Software Craftsmanship

I'm a fan and subscriber of InfoQ. Lots of good stuff, a bit of dross, and the occasional jewel. The latest newsletter included news of the Software Craftsmanship Manifesto: A Call to Arms.



As aspiring Software Craftsmen we are raising the bar of professional software development by practicing it and helping others learn the craft. Through this work we have come to value:



  • Not only working software, but also well-crafted software

  • Not only responding to change, but also steadily adding value

  • Not only individuals and interactions, but also a community of professionals

  • Not only customer collaboration, but also productive partnerships


That is, in pursuit of the items on the left we have found the items on the right to be indispensable.



© 2009, the undersigned. this statement may be freely copied in any form, but only in its entirety through this notice.



History Lesson


Many years ago, somewhat fresh out of school, I figured I was doing ok as a coder. The work I was involved in was generally interesting and I felt I was doing a pretty good job. That all changed dramatically a short time later when I was given the responsibility for designing and constructing from scratch the debit card PIN encryption and verification infrastructure for a New Zealand household-name financial services provider. This involved writing C++ code to interface to the hardware encryption module locked into a rack in the computer room and communicating with PIN Pads and Encoders attached to computers in the branch network, plus a little GUI development to drive it all. These were the days before the emergence of Web Services and WCF; Windows NT was the target platform for both server and workstation — there was a lot of low-level boilerplate that just didn't exist. Ultimately it all worked well, I was reasonably happy with the resulting code, and the system provided many years of reliable, low-maintenance service.

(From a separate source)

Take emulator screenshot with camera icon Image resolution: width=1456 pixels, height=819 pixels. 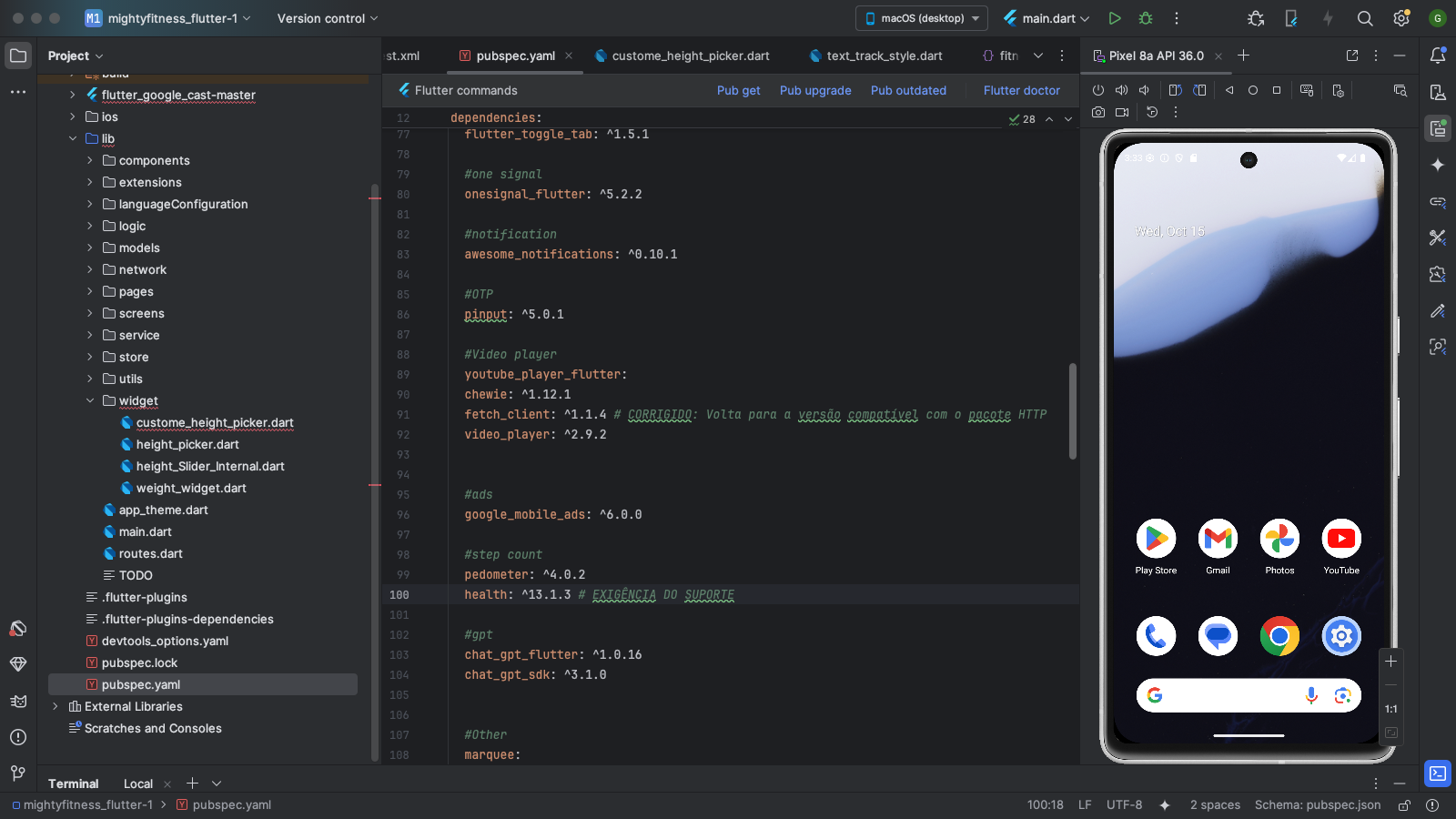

However during the project I found myself in a deep hole with respect to a core aspect of the design. I was working for a vendor organisation at the time and when I asked for some assistance the silence was unnerving. I suspect there weren't any people in the organisation with relevant experience but what I needed was more peer review than technical assistance. Fortunately I'm not shy about asking for help when I need it. I finally got to sit down with another developer who pointed me towards the newly minted Component Object Model (COM).


Books


I started reading and haven't really ever stopped. One of the early books I read was Scott Meyers awesome Effective C++. Finding out how many things I had been doing incorrectly was painful but enlightening and really highlighted to me what a challenge it is to produce good quality C++.


Eric Meyer's Eric Meyer on CSS was another watershed moment for me. After an initial foray into writing code for the Web I finally began to understand how it could work. Lets face it, up until recently everything we've done on the Web is a hack. We pretend the browser is just a dumb terminal and not a sophisticated development platform in its own right. With Web 2.0, AJAX, and REST we are beginning to see the browser platform being taken seriously with good separation between client-side and server-side.


Jeffrey Friedl's excellent Mastering Regular Expressions is another great book, David Flanagan's JavaScript: The Definitive Guide, Fowler's Patterns of Enterprise Application Architecture, Andrew King's Speed Up Your Site, Uncle Bob's (& son) Agile Principles, Patterns, and Practices in C#, Joe Celko's SQL Programming Style. Just a few of many great and often extremely readable tomes informing and affording better software craftmanship.


Voodoo


Having personally witnessed the likes of copy-paste coding, superstitious code, and voodoo chicken coding, I've often found myself trying to raise the standard of the development efforts in which I've been involved. But I've also frequently found myself working without peer-review. It is that latter situation where the right book can be valuable, far more so than wading through pages of Google search results trying to identify the one nugget of information I'm looking for.


I've rambled on long enough. Read the article, sign the manifesto, join the LinkedIn group, and raise the bar.